Scientists Successfully Instigate Evolution in Synthetic XNA

0
1275

Brandon Pineira
Writer

Photo from Wikimedia Commons

As many introductory biology classes teach, the transmission of information through DNA and RNA is made possible by deoxyribose and ribose, two sugars that act as molecular backbones. A third genetic polymer, however, may now join the ranks as a nucleic acid that is also capable of reproducing and evolving independently.

The genetic polymer, known as XNA, is a synthetic one that acts as a hybrid of DNA, RNA and man-made alternative molecules. Instead of deoxyribose or ribose, an alternative organic compound replaces the sugar component of the molecule’s backbone. According to a study released on April 19 by Science Journal, Philipp Holliger of the MRC Laboratory of Molecular Biology and his team succeeded in replicating XNA using enzymes that enabled the replication process.

The enzyme was one not waiting to be discovered, but to be created. Holliger and his team set out to fabricate an enzyme that would be able to replicate XNA by examining a variety of DNA polymerases (enzymes that synthesize new strands of DNA by reading existing strands), and analyzing each for their potential to “read” and synthesize XNA. By the end of the process, Holliger found several naturally occurring polymerases that could synthesize six different variants of XNA. After introducing one of these enzymes to HNA (a variant of XNA named after its use anhydrohexitol in the base), he found that XNA was able to reproduce on its own- a significant breakthrough.

The synthesis process for XNA was a bit indirect, Holliger admits.

“The new polymerases synthesized XNA through rounds of DNA-to-XNA and XNA-to-DNA synthesis. Generating polymerases that can make XNA direct from XNA will be the next step,” he told Science.

Holliger pointed out that it would be difficult to replicate XNA without DNA being involved, because those polymerases are only used to handling naturally occurring DNA.

This difficulty may also be a defining strength, however, in future applications of XNA. Many researchers consider the possibility of developing different types of XNA as aptamers (molecules that bind to specific targets). DNA and RNA aptamers are already being utilized in medicine; however, they are broken apart by biological materials in nuclei.

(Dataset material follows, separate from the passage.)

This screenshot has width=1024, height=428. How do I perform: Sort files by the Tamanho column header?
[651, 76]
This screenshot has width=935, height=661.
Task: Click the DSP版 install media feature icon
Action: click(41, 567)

The same characteristic of XNA that makes it difficult to replicate also makes it resilient to the naturally occurring enzymes that break down DNA and RNA. That being said, if that hurdle is overcome and XNA can be developed enough as an aptamer, it could have beneficial applications in medicine.

This is a hopeful proposition, however; some professionals feel that aptamer science is not as groundbreaking as it appeared to be when it was initially developed in the 1990s. Kareem Ahmad, a graduate student in University of California Santa Barbara’s Biomolecular Science and Engineering department, researches aptamer generation and methods development.

“The neat thing to me is that they [Holliger’s team] were able to get these proteins to recognize these modified bases,” said Ahmad.

He also addressed the lack of these aptamers’ popularity in medicine.

“There is one FDA-approved therapy that’s an aptamer therapy, and it’s a treatment for macular degeneration. In contrast, there are about twenty or so antibody therapies, and hundreds of thousands of small molecule therapies,” he said.

Unfortunately, aptamer science appears to have several issues; one of which is that its development is a comparatively complex process.

“[It’s] labor intensive, slow, inefficient, and costly,” Ahmad said. “The other issue is that there are already antibodies against practically every protein you want. Aptamers have to have a lot of advantages if you are going to displace antibodies which already exist.”

The accessibility of antibodies, then, diminishes the appeal of pursuing aptamers as an alternative.

So is aptamer science a dying field?

“A couple years ago, Larry Gold, [the original developer of aptamers] and his company, Soma Logic, single-handedly produced over a thousand aptamers against blood serum proteins,” said Ahmad. “That may bring the field back from near death, but we’ll see.”

Regardless of whether aptamer science holds potential for future progress, or is simply an academic demonstration, Holliger’s polymerases have opened up new possibilities for the field, and the study of man-made XNA molecules.